--- SOURCE TEXT ---

Given a list of words, we want to encode them using the least number of characters. The encoding must be such that each word ends uniquely with a "#" character to delimit its end. A word can be part of another word’s encoding. For example: “time”, “me”, “bell” can be encoded as “time#bell#”, because “me” is a suffix of “time”.

The goal is to determine the minimum length of the encoded string that contains all the given words as suffixes.

Example:

Input: words = ["time", "me", "bell"]
Output: 10
Explanation: "time#bell#"

Clarifying Questions

  1. Can words contain duplicates in the input list?
    • Yes, but duplicate words should be counted only once.
  2. Are there any constraints on the lengths of the words or the number of words?
    • The length of each word is between 1 and 7.
    • The total number of words will not exceed 2000.

Strategy

  1. Tries Data Structure: Use a Trie (prefix tree) for efficiently identifying suffix relationships between words.
  2. Reverse Words: Insert each word in the Trie in reversed order. This way, we can easily check if a word is a suffix of another.
  3. Identify Leaves: After building the Trie, any leaf node that represents the end of an inserted word contributes to the encoding length. Each leaf node represents a unique suffix.
  4. Calculate the Encoding Length: Sum up the lengths of all unique suffixes (leaf nodes) in the Trie, adding one for each "#" character.

--- SOURCE EXCERPT ---

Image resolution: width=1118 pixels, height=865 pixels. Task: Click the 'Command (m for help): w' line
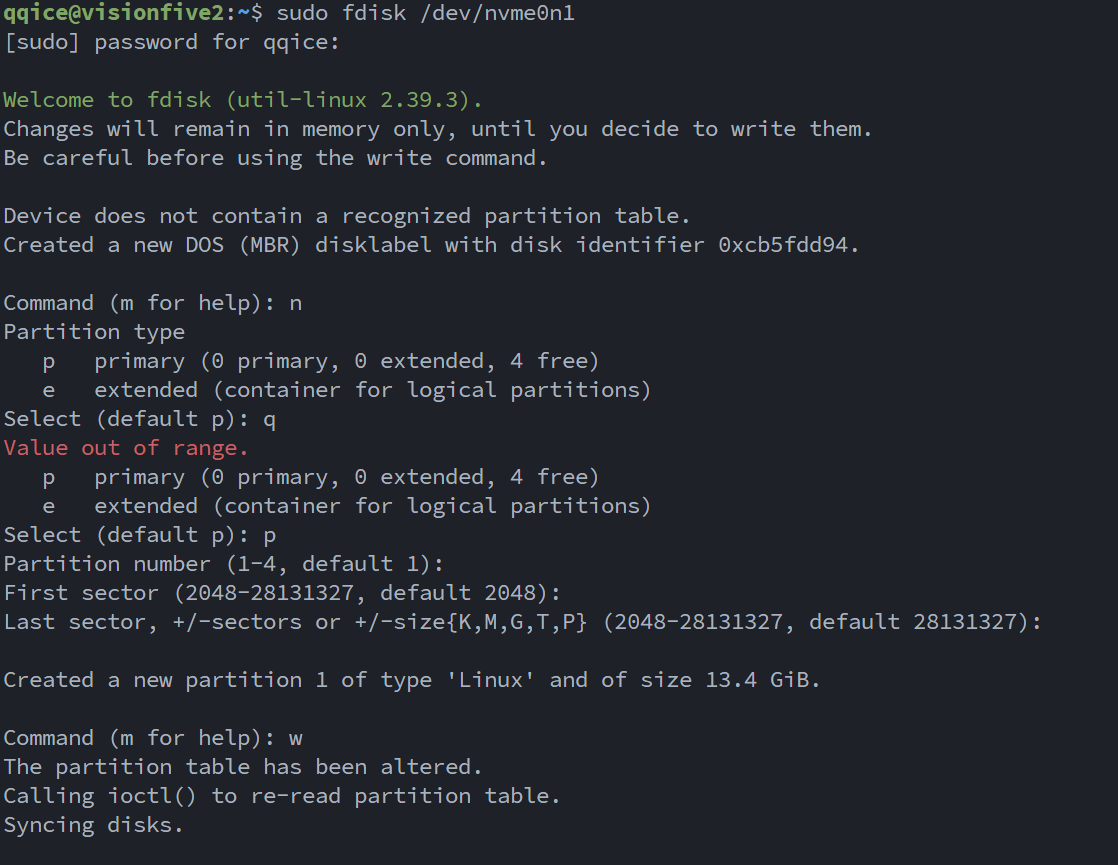pos(153,738)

---

Resume the text on encoding words with "#" delimiters, picking up right after its last sentence. The lines above were taken from a different source than the text on encoding words as suffixes.

Code

import java.util.HashSet;
import java.util.Set;

public class Solution {
    public int minimumLengthEncoding(String[] words) {
        // Use a set to collect all unique words
        Set<String> uniqueWords = new HashSet<>();
        for (String word : words) {
            uniqueWords.add(word);
        }

        // Create a Trie
        TrieNode root = new TrieNode();

        // Insert words into the Trie in reverse order
        for (String word : uniqueWords) {
            insertReverse(root, word);
        }

        // Calculate the minimum length encoding
        return countEncodedLength(root);
    }

    private void insertReverse(TrieNode root, String word) {
        TrieNode node = root;
        for (int i = word.length() - 1; i >= 0; i--) {
            char ch = word.charAt(i);
            if (!node.children.containsKey(ch)) {
                node.children.put(ch, new TrieNode());
            }
            node = node.children.get(ch);
        }
        node.isEndOfWord = true;
    }

    private int countEncodedLength(TrieNode root) {
        return countEncodedLength(root, 1);
    }

    private int countEncodedLength(TrieNode node, int depth) {
        if (node.children.isEmpty()) {
            return depth;
        }

        int length = 0;
        for (TrieNode child : node.children.values()) {
            length += countEncodedLength(child, depth + 1);
        }
        return length;
    }

    // Definition for a TrieNode
    class TrieNode {
        boolean isEndOfWord;
        Map<Character, TrieNode> children;

        TrieNode() {
            isEndOfWord = false;
            children = new HashMap<>();
        }
    }
}

Time Complexity

  1. Insertion into Trie: For each word of maximum length L, inserting into the Trie takes O(L). Inserting all words will thus take O(W * L), where W is the number of words.
  2. Calculating Length: Traversing the Trie to sum up the encoding length is O(W * L) as well since we might visit each character of each word at most once.

Overall, the time complexity of the solution is O(W * L).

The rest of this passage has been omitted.